A majority of physicians are slow to step into the Sunshine according to a new survey. The study found only 7% of physicians have visited the Open Payments website and 85% want to review payment data before it is sent to CMS. 80% want to be informed of the value of items before they accept them. The survey also indicates the majority of physicians are concerned with public perception once the data is published. Physicians seem to be more willing to accept certain payments over others. For example, only 16% of physicians said they would no longer accept meals but, 40% say they will no longer accept gifts. The study also addressed companies’ best practices in aggregate spend systems and global transparency.

On the settlement front, medical device company, Vascular Solutions, agreed to pay $520,000 to settle allegations it violated the False Claims Act by promoting its product for an unapproved use. The suit was brought by a former sales rep, and alleged the company promoted a kit for the treatment of veins deep in the leg, rather than varicose veins near the surface of the skin, the use for which it has been approved.
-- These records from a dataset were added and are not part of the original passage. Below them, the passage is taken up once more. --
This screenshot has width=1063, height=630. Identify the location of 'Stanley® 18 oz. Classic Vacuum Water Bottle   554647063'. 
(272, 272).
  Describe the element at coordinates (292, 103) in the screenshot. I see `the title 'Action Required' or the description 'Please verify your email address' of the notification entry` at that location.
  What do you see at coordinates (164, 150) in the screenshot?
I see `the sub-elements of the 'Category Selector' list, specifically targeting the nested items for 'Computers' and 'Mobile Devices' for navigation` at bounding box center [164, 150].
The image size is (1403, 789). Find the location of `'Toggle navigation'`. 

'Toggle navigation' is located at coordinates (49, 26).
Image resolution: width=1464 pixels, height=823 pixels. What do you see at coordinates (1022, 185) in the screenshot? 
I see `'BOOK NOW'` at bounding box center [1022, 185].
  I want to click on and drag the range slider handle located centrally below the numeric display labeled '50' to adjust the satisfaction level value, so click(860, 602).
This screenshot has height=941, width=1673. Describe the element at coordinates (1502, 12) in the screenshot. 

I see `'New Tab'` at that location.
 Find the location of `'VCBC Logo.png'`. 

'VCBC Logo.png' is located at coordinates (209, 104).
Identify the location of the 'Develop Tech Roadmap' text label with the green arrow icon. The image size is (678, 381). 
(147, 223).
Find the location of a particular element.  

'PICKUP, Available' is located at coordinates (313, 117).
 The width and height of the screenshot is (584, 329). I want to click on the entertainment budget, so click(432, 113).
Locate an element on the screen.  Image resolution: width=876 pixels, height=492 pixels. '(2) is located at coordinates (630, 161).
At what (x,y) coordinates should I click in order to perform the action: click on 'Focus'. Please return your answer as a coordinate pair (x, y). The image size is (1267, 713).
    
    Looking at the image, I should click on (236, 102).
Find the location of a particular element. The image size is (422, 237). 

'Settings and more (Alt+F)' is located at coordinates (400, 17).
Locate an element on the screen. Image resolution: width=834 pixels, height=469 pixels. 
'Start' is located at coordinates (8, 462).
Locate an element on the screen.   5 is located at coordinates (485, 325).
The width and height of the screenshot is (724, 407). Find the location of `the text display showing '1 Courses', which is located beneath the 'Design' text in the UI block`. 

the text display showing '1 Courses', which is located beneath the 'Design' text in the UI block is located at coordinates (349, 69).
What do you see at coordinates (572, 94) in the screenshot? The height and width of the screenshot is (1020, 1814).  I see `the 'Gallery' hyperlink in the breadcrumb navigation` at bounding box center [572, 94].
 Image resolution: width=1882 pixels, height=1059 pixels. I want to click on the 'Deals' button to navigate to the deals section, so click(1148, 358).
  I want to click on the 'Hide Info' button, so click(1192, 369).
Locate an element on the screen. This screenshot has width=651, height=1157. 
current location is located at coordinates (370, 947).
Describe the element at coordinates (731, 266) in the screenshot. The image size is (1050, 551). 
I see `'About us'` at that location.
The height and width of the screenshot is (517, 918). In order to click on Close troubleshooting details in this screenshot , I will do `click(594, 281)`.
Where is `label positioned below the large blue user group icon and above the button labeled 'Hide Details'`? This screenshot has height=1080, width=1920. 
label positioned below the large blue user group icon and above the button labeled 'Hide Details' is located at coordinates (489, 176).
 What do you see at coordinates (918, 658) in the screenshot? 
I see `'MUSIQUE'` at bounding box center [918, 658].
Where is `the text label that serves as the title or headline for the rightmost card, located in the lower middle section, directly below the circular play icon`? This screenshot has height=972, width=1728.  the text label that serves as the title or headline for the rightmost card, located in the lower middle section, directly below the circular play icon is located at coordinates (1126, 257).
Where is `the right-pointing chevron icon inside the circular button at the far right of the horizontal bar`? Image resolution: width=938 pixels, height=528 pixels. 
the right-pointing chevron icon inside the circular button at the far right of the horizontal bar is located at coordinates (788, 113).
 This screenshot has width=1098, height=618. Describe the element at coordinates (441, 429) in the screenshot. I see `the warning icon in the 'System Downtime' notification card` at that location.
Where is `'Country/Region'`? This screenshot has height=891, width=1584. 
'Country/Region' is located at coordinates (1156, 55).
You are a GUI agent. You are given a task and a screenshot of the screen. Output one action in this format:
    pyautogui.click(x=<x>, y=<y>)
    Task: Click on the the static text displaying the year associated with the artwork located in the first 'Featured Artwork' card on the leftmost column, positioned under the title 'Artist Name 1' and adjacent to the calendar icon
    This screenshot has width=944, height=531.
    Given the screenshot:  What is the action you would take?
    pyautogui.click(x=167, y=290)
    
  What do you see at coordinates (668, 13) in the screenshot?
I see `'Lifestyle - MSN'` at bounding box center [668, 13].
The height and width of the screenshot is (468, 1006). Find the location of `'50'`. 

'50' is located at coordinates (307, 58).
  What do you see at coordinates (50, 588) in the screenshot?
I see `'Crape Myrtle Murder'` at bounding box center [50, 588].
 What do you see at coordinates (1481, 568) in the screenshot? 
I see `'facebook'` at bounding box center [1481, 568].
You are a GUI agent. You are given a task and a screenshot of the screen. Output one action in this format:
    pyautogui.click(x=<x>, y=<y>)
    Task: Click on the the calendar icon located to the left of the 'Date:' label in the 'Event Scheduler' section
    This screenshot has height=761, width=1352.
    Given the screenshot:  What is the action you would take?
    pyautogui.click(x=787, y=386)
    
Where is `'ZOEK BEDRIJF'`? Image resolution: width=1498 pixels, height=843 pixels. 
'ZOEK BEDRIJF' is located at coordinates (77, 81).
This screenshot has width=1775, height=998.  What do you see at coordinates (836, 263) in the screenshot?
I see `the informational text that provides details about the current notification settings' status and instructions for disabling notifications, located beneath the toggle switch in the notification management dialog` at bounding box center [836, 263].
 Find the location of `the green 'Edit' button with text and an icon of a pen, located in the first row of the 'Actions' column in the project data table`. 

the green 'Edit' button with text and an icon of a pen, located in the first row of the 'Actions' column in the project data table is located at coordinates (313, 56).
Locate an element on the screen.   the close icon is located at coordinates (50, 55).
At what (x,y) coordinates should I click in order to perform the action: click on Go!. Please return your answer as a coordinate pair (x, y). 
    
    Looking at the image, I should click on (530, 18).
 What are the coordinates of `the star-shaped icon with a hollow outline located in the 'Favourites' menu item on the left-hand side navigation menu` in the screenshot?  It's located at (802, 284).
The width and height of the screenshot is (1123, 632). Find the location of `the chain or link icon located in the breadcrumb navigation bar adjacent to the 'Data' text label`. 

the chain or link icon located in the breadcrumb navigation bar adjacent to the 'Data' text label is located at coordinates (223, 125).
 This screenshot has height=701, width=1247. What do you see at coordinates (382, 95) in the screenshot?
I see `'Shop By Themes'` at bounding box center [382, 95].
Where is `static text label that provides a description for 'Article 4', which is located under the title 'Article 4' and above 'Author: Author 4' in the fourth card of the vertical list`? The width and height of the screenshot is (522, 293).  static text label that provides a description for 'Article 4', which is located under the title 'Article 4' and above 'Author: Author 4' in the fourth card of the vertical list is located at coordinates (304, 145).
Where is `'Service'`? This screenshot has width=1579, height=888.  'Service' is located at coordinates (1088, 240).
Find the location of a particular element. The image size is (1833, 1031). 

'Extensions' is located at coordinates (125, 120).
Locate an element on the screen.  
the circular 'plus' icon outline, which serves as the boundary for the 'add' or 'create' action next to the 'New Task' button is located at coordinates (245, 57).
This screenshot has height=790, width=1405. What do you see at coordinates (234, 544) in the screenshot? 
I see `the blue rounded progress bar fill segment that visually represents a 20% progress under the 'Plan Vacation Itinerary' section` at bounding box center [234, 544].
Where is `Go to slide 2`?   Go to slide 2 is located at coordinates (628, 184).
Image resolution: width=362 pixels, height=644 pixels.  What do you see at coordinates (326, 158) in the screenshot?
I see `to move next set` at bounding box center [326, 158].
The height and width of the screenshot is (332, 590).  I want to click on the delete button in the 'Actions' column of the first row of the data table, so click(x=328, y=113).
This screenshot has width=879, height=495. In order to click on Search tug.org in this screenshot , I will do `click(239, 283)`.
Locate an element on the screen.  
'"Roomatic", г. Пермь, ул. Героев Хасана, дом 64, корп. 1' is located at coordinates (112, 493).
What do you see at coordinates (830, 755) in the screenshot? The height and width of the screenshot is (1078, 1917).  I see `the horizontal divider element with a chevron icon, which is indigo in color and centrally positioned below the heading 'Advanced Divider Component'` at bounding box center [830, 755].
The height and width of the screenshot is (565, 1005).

No gold stars for compliance programs says Senator Chuck Grassley. At a House subcommittee meeting on the False Claims Act (FCA), several witnesses referenced a Chamber of Commerce report that proposed a program through which companies could be certified as having a “gold standard” compliance program. Companies achieving the certification would be treated differently under the FCA and requirements for whistleblowers would change. In comments following the meeting, Senator Grassley said he was not in favor of a program that provided such a “get out of jail free card.” Grassley is skeptical about companies self-reporting and he claims having a certified compliance program will not change whether they do or do not self-report.

With that, we close our dog days of summer issue of the Week in Review. Have a great week everyone and we’ll see you by the pool!